What you need to do
1 > Decide whether each statement below agrees with the account of Shipton and Salisbury Cathedral, answering yes or no and quoting the words of the account that settle it: (a) Shipton's connection with Salisbury Cathedral ended in 1618. (b) The Professor of Civil Law appointed Shipton's vicar. (c) The vicar of Shipton lived on his stipend alone.
2 > Carry the account of Shipton's ties to Salisbury Cathedral forward, beginning after its final sentence.

Document segment
§

The connection of Shipton with Salisbury Cathedral was not broken in 1618, it was merely the nature of the appointment which was changed. As the Bishop of Salisbury wrote later in the century, the Regius Professor was still “presented to the Bishop, obliged to take the oath of canonical obedience to the Bishop, to preach in the Cathedral church, to pay stall wages etc. and to perform all other things, as other Prebendaries are obliged. (3) (Stall wages were paid to vicars choral of the cathedral).    

The Professor of Civil Law appointed Shipton’s vicar and was responsible (as rectors always were) for the upkeep of the chancels of Shipton and Ascott churches, and he paid the stipend of ‘such as serve the cure in the church of Ascot’. (4)

The vicar of Shipton was also paid a stipend but in addition had a small estate of land and some of the parish’s tithes for his maintenance. It appears from a lease of 1641 that the rector or prebendary was also responsible for the upkeep of part of the bridge leading to Chipping Norton. (5)

§

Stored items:
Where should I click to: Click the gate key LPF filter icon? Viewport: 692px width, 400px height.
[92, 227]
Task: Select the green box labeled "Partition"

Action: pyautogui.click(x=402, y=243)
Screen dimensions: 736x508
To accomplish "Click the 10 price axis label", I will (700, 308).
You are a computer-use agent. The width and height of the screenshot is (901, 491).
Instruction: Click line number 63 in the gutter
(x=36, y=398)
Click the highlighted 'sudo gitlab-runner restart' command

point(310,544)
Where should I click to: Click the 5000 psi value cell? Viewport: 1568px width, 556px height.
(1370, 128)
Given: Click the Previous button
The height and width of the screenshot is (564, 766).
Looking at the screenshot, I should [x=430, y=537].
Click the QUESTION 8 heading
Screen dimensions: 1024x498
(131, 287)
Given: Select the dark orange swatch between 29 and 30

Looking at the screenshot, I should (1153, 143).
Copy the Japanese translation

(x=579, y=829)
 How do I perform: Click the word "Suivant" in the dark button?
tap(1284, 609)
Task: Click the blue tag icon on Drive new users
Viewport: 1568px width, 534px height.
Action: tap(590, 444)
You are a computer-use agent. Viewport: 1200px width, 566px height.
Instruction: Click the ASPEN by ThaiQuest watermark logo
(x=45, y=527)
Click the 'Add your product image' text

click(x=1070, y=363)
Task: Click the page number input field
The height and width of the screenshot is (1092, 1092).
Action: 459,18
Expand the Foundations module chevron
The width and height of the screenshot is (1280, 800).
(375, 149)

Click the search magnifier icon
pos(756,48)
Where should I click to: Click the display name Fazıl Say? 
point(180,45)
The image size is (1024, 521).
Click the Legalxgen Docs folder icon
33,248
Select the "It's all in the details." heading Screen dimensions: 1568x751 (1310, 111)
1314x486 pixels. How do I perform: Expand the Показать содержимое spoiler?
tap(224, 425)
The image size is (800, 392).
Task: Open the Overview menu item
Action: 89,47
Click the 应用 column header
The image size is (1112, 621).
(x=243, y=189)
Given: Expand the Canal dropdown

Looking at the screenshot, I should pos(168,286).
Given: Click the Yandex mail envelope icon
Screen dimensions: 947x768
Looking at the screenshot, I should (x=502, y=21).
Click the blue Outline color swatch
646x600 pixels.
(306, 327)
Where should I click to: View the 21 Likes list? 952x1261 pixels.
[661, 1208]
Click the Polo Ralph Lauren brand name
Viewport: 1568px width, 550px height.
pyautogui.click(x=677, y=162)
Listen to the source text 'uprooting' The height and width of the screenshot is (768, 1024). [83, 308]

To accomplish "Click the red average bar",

§

Expected outputs
1 >
(a) No: "The connection of Shipton with Salisbury Cathedral was not broken in 1618"
(b) Yes: "The Professor of Civil Law appointed Shipton’s vicar"
(c) No: "in addition had a small estate of land and some of the parish’s tithes for his maintenance"

2 >
The Regius Professor of Civil Law in 1618 was John Budden and he therefore became rector of Shipton and canon of Salisbury.  In 1620 Richard Zouch succeeded him, and he was still in office when the estate was confiscated by Parliament. During the Civil War between Parliament and Charles I, the Church of England was transformed into a presbyterian church, and archbishops and bishops, and deans and chapters of cathedrals were abolished.    

The victorious Parliament set about selling the episcopal estates in 1650, to which end they were first carefully surveyed. In Shipton, the five parliamentary commissioners found 40 acres of arable land in the common fields, 25 acres of wood, that is half Stockley coppice, and 14 acres of pasture and meadow, together with the Parsonage house, barns and outhouses valued at £35. The tithes of grain, hay and wool in the parish, ‘which parish doth comprehend the several villages or tithings of Shipton, Milton, Lyneham, Leafield, Ramsden, Langley and part of Ascot’ were worth £303. Dr Fox, doctor of physic of Fetter Lane, London, leased the estate from Dr Zouch for £50 per annum. The vicar’s income was estimated at £40.00 (6)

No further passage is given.